All three strategies are now being pursued, thanks to recent increases in funding. About US$65 million was invested in malaria vaccine research in 2003, and some $85 million is being invested in 2004. The US National Institutes of Health has provided the largest amount ($33 million in 2003), with the Malaria Vaccine Initiative in second place, giving $14 million in 2003. According to the World Health Organization, there are 25 candidates in phase Ia testing (safety and immunogenicity), six in phase IIa testing (efficacy against experimental challenge), eight in phase Ib testing (safety and immunogenicity in a disease-endemic country) and two in phase IIb testing (efficacy in a disease-endemic country).

Despite all of these efforts, only one P. falciparum protein, the circumsporozoite protein (PfCSP), has been repeatedly evaluated in clinical trials and shown to provide complete protection in a portion of volunteers. The lead candidate based on this protein is called RTS,S/AS02A, which GlaxoSmithKline Biologicals and the Walter Reed Army Institute of Research in the United States initially developed, and which the Malaria Vaccine Initiative is now supporting in large-scale trials. In its first trial, the vaccine protected six out of seven volunteers against P. falciparum challenge three weeks after the last immunization3, but subsequent tests found that it protected only 40–50% of volunteers within 2–3 weeks4. It protected 70% of semi-immune Gambian adults for two months, but no longer5. RTS,S/AS02A is now being tested in a phase IIb study in 2,000 children in Mozambique, with results expected this autumn.

Delayed onset

Just one other vaccine candidate, developed at the University of Oxford, has reached phase IIb trials. It includes sequences from several pre-erythrocytic stage proteins, and the entire coding sequence of PfTRAP/ PfSSP2. It is delivered using a ‘heterologous prime boost’ strategy that involves initial doses containing a DNA plasmid or recombinant pox virus expressing P. falciparum epitopes and whole proteins, followed by later injections of a recombinant modified vaccinia virus encoding the same proteins. This approach reproducibly delays the onset of parasitaemia in volunteers, but has prevented infection entirely in only a few recipients6.

With large numbers of candidates in preclinical and clinical development, many more, especially asexual erythrocytic stage vaccines, are likely to enter field trials in the next five years. Furthermore, emerging genomic and proteomic studies of P. falciparum7 will lead to the development of even more candidate vaccines.

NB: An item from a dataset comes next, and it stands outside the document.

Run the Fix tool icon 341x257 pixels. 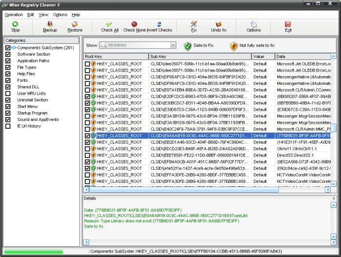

Until recently, most groups working on pre-erythrocytic subunit vaccines aimed for complete protection. But results from clinical trials have indicated that the current vaccines are unlikely to accomplish this in the majority of recipients3,4,5,6. Many investigators are nonetheless continuing in the hope of at least achieving a product that limits severe disease. Others, including this author, have since re-examined the model system on which the strategy was based: the immunization of volunteers with radiation-attenuated P. falciparum sporozoites, followed by parasite challenge through the bites of infected mosquitoes3. We have founded a company, Sanaria, to develop a radiation-attenuated P. falciparum sporozoite vaccine. The manufacturing process is currently being optimized, with clinical trials planned for within 18–24 months.

When can we expect a vaccine to be widely available to infants in Africa? GlaxoSmithKline estimates that RTS,S/AS02A could be licensed as soon as 2010 (ref. 8 and personal communication). But gearing up to produce enough vaccine for widespread use, and having it deployed as part of the Expanded Programme for Immunization, will take longer. The time taken since the first PfCSP-based vaccine entered clinical trials in 1986 demonstrates how long and arduous the development process is.

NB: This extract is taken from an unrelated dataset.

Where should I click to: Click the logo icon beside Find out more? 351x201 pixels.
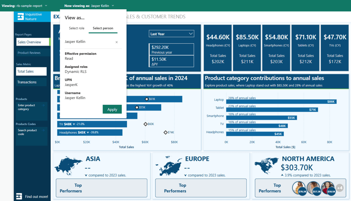20,197
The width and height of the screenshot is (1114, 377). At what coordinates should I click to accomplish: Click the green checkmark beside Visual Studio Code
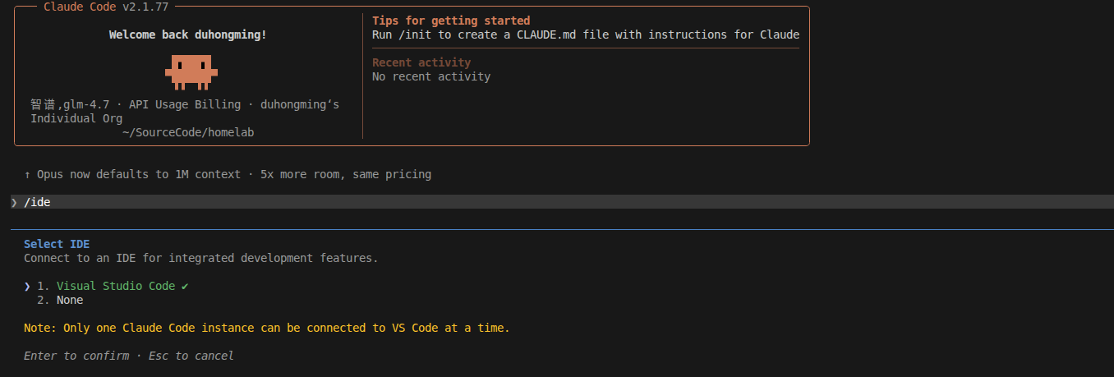(185, 286)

There can be no doubt that an effective vaccine would have an enormous impact on the appalling toll of malaria. The dedication of many scientists and increased investment by government and non-profit institutions have led to the recent explosion of new candidates. We must work hard to sustain and increase both the enthusiasm and investment if we are to realize the dream of a vaccine for those whose lives are devastated by malaria.